> **Given request**
Rewrite everything from the line containing "Open the Help question mark icon" down to the line containing "Action: 58,802" as a JSON list of strings, one string per line, leaving out blank lines.

Collection entries

○ ○ ○ ○

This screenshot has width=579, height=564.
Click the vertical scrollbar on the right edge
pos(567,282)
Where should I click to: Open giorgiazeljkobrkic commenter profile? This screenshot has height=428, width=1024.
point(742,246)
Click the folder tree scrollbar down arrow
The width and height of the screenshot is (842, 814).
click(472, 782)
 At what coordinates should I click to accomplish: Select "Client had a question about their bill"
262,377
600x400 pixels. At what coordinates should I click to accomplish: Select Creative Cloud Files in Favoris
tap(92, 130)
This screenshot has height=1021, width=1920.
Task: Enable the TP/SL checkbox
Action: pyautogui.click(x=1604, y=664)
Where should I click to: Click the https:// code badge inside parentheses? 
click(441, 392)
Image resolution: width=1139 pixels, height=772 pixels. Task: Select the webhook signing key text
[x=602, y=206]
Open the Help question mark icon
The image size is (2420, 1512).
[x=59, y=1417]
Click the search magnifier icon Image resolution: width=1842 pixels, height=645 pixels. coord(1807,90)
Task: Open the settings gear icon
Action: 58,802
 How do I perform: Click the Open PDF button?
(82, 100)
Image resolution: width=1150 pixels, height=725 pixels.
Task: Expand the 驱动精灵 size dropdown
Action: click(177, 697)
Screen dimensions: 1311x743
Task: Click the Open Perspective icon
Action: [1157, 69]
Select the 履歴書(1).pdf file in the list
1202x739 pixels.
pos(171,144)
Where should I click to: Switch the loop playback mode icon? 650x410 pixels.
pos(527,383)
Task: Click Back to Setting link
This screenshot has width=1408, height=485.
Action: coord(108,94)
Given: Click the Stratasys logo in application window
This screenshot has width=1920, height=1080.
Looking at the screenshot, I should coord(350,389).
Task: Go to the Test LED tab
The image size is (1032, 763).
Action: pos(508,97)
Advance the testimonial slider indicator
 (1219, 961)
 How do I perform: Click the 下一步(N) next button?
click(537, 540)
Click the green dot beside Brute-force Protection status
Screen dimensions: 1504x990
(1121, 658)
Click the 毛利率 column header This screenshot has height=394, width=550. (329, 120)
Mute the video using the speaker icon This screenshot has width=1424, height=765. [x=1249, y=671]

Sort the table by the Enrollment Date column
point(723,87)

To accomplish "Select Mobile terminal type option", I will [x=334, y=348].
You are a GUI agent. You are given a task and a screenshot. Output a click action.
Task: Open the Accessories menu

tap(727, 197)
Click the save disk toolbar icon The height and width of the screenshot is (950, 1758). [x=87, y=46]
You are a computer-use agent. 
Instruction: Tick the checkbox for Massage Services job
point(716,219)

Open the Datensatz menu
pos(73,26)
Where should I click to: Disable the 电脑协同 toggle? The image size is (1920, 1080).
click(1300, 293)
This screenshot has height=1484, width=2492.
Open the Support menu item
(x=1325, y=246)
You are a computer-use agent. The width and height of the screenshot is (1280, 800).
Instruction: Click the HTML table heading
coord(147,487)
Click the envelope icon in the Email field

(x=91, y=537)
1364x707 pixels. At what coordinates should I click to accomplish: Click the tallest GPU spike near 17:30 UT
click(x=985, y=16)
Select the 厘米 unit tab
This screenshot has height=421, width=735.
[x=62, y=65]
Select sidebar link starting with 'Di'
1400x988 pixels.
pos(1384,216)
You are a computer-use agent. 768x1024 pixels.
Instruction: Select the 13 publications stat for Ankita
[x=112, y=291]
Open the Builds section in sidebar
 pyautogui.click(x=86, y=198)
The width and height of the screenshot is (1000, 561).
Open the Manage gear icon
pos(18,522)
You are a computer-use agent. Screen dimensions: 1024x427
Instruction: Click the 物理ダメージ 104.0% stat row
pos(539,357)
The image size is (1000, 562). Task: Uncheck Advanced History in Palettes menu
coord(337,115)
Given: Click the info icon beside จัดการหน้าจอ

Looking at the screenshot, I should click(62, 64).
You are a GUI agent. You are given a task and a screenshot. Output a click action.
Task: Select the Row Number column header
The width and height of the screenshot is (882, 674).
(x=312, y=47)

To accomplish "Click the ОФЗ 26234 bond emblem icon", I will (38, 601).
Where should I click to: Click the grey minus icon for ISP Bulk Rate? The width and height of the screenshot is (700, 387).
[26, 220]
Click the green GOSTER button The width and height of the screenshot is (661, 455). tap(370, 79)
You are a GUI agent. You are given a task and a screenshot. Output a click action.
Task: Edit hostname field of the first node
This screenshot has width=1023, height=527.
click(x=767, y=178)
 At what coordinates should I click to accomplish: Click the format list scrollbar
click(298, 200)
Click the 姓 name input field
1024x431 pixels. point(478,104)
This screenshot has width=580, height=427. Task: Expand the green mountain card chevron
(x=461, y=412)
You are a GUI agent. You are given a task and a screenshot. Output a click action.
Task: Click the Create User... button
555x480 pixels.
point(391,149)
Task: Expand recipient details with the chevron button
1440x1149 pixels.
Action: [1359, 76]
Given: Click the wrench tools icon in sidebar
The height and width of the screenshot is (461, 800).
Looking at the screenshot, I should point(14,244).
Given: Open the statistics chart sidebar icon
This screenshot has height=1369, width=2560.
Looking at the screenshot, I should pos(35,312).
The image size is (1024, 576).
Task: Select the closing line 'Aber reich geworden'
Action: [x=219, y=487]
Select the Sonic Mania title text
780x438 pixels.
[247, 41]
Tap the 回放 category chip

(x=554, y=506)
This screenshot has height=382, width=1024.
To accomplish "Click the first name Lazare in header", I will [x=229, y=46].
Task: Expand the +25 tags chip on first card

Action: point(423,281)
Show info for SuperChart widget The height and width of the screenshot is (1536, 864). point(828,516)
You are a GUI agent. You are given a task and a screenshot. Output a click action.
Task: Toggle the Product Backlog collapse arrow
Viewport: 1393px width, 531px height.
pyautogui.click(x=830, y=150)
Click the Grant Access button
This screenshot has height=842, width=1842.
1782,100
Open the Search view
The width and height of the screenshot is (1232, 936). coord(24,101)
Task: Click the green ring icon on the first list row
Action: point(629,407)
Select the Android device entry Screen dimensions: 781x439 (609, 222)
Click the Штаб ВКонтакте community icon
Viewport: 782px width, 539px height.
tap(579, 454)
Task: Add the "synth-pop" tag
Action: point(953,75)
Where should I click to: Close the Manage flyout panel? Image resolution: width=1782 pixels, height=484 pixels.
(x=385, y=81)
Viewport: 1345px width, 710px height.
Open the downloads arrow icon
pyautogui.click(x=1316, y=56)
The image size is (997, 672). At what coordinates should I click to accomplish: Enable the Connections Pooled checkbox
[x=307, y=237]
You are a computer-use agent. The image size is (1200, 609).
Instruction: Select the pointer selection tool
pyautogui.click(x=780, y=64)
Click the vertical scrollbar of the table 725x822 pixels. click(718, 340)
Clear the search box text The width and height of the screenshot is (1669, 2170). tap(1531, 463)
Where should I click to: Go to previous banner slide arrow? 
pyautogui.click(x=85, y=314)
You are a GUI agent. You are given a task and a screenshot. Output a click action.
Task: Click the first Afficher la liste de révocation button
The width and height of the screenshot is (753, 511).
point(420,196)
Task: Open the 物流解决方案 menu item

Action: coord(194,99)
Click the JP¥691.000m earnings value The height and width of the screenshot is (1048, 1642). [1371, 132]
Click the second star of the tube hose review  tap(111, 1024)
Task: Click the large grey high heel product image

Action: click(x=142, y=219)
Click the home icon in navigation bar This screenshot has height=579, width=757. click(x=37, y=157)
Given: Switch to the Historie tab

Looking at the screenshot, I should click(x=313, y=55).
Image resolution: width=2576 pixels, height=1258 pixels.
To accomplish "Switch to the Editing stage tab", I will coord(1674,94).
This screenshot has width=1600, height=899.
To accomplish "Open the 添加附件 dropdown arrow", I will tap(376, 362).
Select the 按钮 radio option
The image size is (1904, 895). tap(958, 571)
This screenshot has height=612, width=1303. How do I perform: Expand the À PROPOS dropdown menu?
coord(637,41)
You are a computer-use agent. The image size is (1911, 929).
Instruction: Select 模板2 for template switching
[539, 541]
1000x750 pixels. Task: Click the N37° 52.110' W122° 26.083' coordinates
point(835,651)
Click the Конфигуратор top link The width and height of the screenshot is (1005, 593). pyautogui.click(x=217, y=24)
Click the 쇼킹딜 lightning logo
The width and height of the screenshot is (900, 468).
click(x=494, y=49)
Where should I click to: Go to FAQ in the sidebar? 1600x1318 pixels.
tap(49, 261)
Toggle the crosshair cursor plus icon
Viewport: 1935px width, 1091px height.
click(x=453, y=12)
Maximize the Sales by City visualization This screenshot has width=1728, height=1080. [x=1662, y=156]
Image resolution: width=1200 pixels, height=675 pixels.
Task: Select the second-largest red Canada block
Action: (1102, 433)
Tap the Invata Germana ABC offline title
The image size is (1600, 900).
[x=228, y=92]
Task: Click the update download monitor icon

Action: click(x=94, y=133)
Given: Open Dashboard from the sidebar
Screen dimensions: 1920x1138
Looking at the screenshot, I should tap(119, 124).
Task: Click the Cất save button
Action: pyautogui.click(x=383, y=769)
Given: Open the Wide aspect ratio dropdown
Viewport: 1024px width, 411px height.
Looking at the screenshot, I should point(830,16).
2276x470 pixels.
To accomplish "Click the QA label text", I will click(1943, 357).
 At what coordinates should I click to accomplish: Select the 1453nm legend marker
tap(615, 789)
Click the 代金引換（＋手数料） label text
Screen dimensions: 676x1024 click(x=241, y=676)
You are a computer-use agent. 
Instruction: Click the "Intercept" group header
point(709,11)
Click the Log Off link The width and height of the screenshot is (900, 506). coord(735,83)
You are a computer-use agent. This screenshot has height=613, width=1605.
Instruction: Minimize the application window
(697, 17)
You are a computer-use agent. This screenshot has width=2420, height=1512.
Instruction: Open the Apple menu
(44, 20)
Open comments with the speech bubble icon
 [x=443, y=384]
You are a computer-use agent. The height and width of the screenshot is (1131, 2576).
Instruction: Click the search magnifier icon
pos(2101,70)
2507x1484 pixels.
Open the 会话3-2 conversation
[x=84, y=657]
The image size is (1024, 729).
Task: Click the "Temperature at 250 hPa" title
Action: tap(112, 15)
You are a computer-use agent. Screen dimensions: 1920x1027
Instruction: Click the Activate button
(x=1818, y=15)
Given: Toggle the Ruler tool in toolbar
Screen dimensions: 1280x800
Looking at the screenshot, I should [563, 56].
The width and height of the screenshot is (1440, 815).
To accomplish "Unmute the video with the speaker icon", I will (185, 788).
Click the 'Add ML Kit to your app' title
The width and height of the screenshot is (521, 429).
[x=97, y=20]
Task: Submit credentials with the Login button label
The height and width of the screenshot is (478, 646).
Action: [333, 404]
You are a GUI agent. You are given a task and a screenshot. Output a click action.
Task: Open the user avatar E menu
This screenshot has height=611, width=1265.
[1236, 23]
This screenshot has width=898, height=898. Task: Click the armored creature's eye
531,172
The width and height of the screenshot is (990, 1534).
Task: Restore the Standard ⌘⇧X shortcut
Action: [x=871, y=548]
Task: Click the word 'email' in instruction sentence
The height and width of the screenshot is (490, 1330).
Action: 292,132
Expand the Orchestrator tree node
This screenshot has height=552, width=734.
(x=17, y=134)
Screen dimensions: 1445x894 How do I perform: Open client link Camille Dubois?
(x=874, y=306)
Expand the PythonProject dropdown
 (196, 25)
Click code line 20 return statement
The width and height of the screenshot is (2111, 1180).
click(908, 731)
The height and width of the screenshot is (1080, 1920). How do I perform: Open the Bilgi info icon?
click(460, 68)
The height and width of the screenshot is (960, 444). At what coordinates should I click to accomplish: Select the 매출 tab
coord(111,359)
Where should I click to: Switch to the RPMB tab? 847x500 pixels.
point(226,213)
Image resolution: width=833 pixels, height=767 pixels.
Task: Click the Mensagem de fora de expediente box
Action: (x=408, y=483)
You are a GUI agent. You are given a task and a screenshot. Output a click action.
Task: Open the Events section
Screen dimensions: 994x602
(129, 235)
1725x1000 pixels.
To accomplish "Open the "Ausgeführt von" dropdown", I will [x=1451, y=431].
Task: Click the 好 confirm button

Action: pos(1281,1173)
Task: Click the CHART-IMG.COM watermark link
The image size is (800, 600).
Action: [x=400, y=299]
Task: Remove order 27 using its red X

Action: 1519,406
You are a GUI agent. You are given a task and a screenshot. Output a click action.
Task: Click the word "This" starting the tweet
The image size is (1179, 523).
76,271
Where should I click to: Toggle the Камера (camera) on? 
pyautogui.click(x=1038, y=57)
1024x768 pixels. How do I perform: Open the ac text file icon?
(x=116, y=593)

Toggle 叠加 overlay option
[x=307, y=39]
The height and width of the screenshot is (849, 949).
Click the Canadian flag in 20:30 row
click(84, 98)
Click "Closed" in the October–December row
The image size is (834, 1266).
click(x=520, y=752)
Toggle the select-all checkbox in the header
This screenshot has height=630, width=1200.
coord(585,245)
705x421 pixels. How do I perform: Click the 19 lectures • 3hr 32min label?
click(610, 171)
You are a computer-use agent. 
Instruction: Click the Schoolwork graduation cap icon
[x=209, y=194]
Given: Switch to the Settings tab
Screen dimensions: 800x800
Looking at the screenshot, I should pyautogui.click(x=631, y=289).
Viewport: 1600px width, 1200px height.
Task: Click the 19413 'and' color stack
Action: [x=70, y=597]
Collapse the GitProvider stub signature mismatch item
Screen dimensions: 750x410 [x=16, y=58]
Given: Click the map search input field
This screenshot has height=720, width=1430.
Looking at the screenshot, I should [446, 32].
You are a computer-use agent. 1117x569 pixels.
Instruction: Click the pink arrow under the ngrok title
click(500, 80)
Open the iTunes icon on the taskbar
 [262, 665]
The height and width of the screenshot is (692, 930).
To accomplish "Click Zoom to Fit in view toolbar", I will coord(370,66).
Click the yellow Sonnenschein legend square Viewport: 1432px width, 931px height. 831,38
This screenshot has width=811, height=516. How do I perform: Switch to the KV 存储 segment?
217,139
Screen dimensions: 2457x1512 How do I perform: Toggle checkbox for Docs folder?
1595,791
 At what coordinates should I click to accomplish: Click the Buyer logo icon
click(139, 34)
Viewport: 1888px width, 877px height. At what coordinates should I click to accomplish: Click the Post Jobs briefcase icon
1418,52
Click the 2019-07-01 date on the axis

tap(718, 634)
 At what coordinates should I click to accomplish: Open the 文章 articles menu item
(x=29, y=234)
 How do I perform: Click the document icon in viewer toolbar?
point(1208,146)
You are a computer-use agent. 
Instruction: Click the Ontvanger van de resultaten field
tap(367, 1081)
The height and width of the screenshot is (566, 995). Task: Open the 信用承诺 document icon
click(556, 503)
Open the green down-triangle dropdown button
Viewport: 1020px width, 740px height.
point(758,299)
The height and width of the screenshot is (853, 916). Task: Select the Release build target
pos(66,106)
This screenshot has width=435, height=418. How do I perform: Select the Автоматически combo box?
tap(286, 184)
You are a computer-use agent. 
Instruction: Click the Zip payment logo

○ ○ ○ ○

> **Response to the task**
[
  "Open the Help question mark icon",
  "The image size is (2420, 1512).",
  "[x=59, y=1417]",
  "Click the search magnifier icon Image resolution: width=1842 pixels, height=645 pixels. coord(1807,90)",
  "Task: Open the settings gear icon",
  "Action: 58,802"
]